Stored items
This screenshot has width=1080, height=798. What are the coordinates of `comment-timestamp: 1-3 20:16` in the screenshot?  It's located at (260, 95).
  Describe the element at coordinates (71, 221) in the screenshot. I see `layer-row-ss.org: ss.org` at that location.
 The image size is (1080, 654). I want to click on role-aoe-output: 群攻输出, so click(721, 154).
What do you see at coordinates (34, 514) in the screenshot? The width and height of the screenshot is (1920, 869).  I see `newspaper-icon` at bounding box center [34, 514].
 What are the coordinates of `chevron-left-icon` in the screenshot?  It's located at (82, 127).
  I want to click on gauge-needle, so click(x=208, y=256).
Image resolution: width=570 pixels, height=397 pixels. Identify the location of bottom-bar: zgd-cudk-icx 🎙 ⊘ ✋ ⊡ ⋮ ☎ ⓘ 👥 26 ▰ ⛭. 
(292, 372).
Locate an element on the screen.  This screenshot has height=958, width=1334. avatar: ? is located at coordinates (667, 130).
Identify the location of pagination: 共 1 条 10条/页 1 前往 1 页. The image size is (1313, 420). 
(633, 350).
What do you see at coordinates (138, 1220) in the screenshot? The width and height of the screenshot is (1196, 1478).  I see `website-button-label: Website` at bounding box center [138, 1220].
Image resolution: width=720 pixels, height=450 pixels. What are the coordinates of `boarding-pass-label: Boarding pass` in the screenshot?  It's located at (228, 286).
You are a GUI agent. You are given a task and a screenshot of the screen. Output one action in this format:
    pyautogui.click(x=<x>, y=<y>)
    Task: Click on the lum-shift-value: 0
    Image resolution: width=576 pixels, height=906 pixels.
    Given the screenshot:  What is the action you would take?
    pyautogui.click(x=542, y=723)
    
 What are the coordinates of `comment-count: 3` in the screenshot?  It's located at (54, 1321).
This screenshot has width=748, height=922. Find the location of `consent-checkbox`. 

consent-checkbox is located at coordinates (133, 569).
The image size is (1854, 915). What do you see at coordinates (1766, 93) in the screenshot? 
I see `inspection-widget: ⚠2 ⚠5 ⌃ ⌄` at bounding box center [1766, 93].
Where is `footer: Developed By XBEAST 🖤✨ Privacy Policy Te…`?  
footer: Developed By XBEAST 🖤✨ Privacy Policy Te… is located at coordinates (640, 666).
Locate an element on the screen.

(WHAT TO PRODUCE) Copy out the rows starting with the line containing "Image resolution: width=570" and going on through the line containing "Image resolution: width=720", reproducing each line without change.

(ANSWER BOX)
Image resolution: width=570 pixels, height=397 pixels. Identify the location of bottom-bar: zgd-cudk-icx 🎙 ⊘ ✋ ⊡ ⋮ ☎ ⓘ 👥 26 ▰ ⛭. 
(292, 372).
Locate an element on the screen.  This screenshot has height=958, width=1334. avatar: ? is located at coordinates (667, 130).
Identify the location of pagination: 共 1 条 10条/页 1 前往 1 页. The image size is (1313, 420). 
(633, 350).
What do you see at coordinates (138, 1220) in the screenshot? The width and height of the screenshot is (1196, 1478).  I see `website-button-label: Website` at bounding box center [138, 1220].
Image resolution: width=720 pixels, height=450 pixels. What are the coordinates of `boarding-pass-label: Boarding pass` in the screenshot?  It's located at (228, 286).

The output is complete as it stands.